#### DATASET RECORDS ####

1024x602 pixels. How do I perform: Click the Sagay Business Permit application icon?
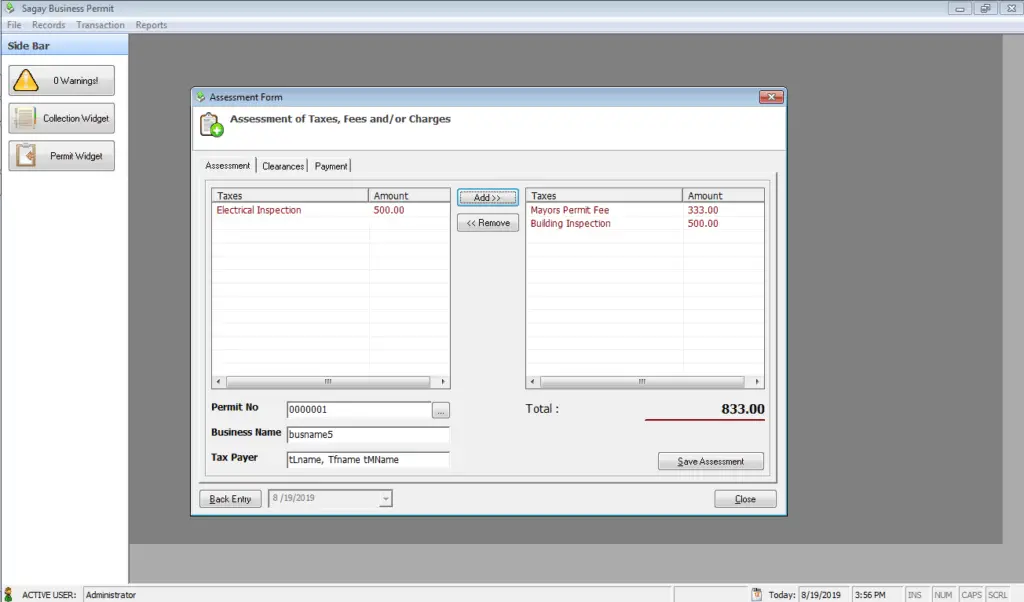coord(7,7)
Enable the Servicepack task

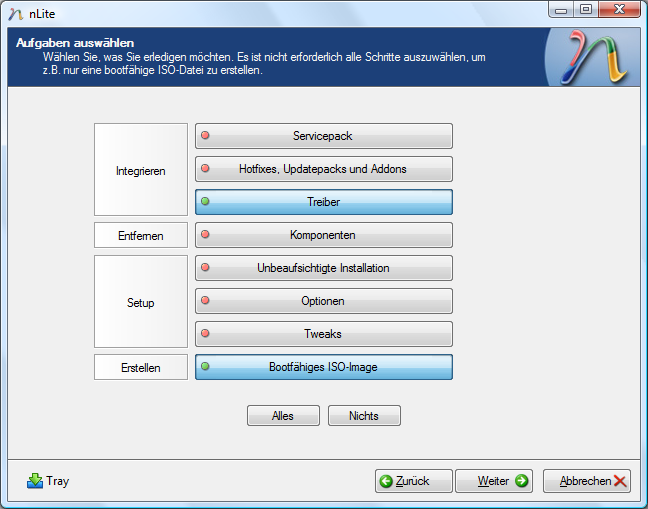323,136
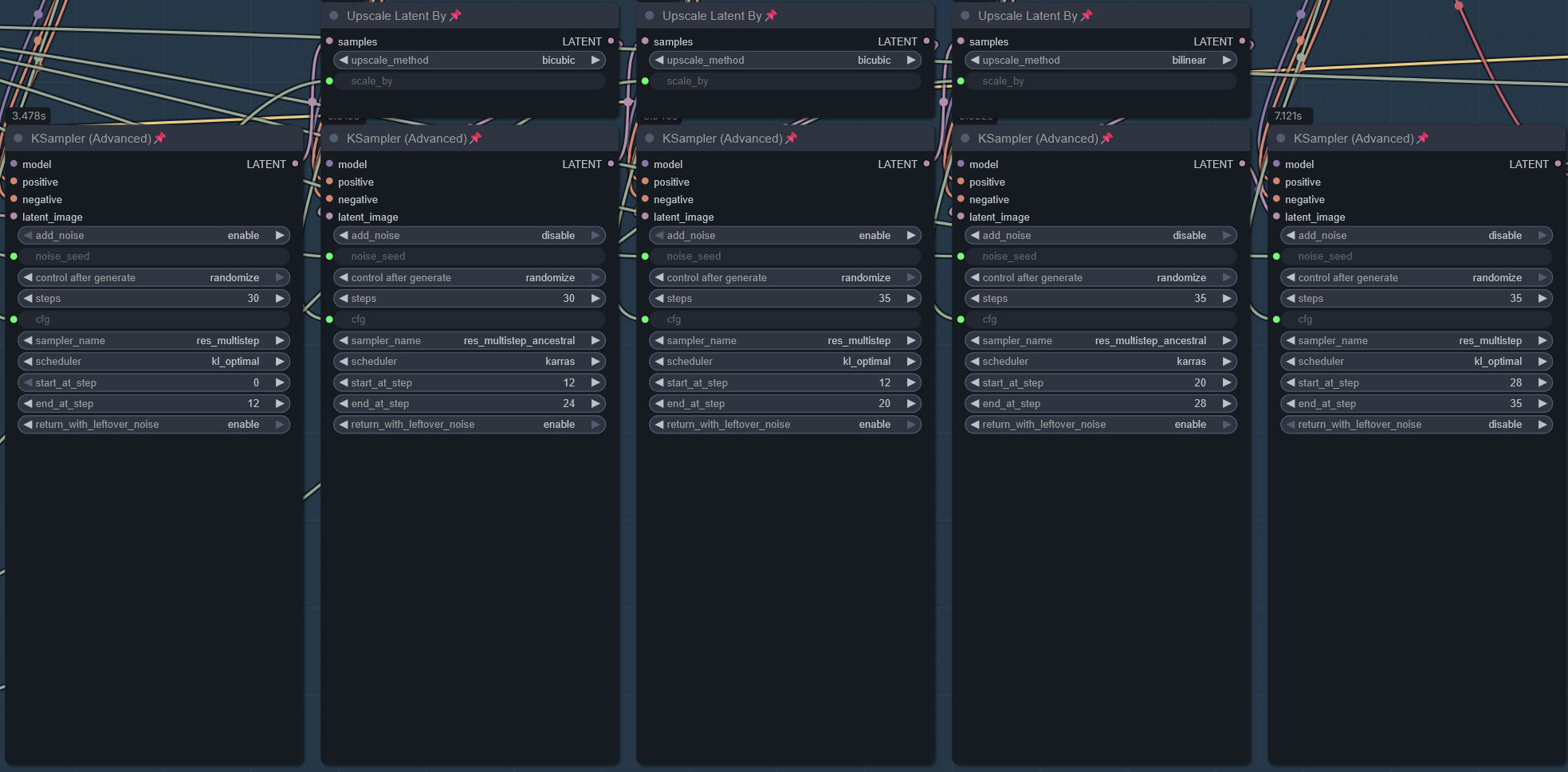
Task: Toggle add_noise on the leftmost KSampler node
Action: pyautogui.click(x=153, y=236)
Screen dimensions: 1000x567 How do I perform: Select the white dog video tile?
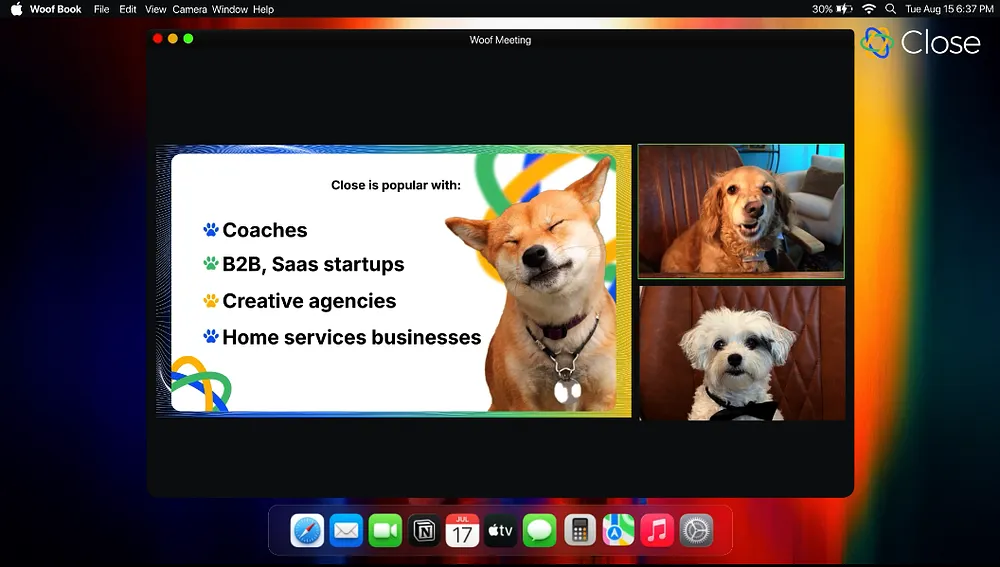(741, 353)
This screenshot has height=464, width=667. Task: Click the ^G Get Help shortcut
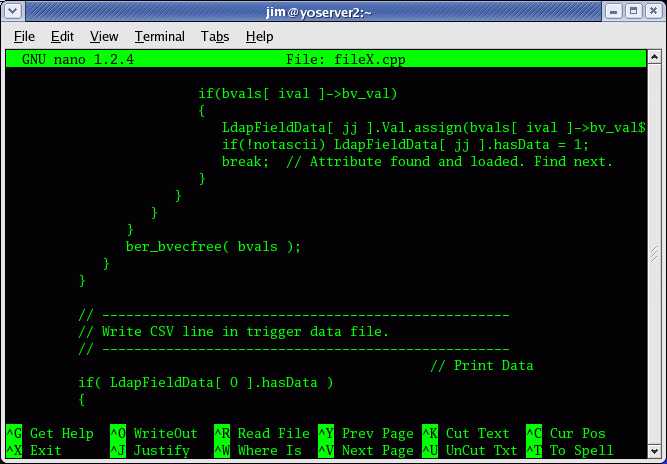[x=50, y=434]
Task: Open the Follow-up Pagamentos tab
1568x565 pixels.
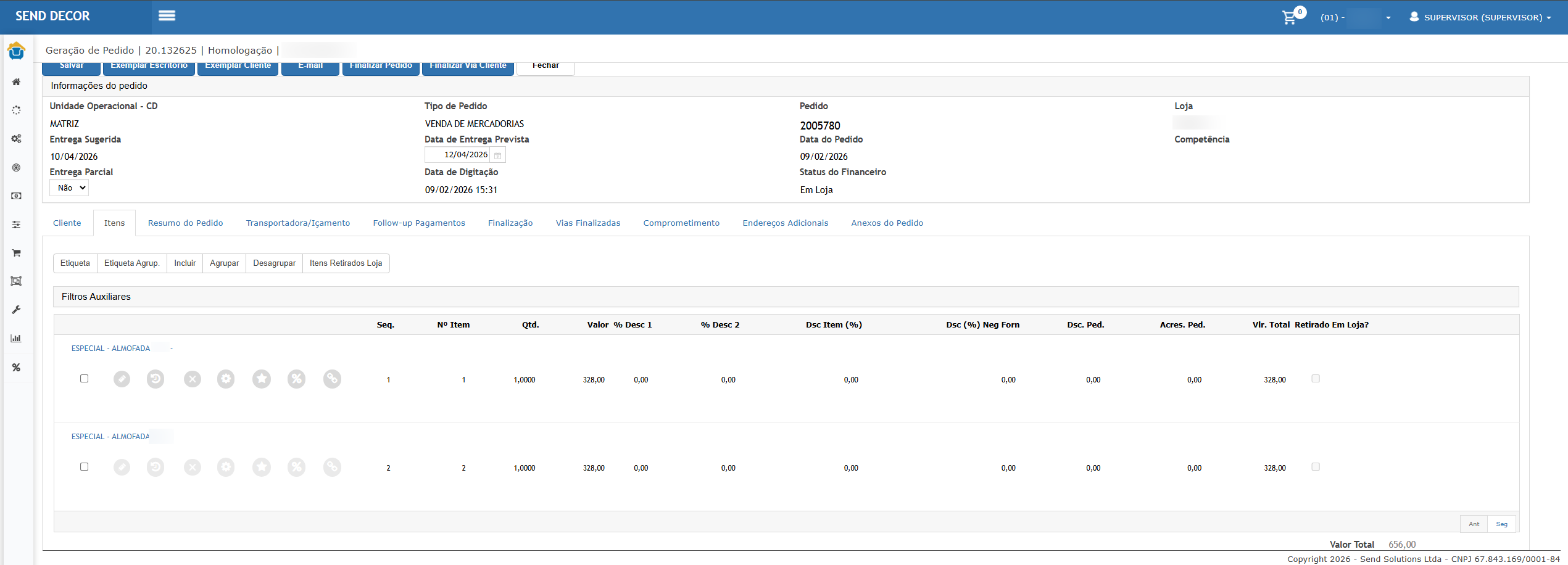Action: click(419, 223)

####

WORK TO BE COMPLETED: Please give the data again in full, exactly as written, but without any images.

TASK SOLUTION:
1024x602 pixels. How do I perform: Click the Sagay Business Permit application icon?
coord(7,7)
Enable the Servicepack task

323,136
Task: Toggle add_noise on the leftmost KSampler node
Action: pyautogui.click(x=153, y=236)
Screen dimensions: 1000x567 How do I perform: Select the white dog video tile?
(741, 353)
This screenshot has height=464, width=667. Task: Click the ^G Get Help shortcut
[x=50, y=434]
Task: Open the Follow-up Pagamentos tab
1568x565 pixels.
Action: click(419, 223)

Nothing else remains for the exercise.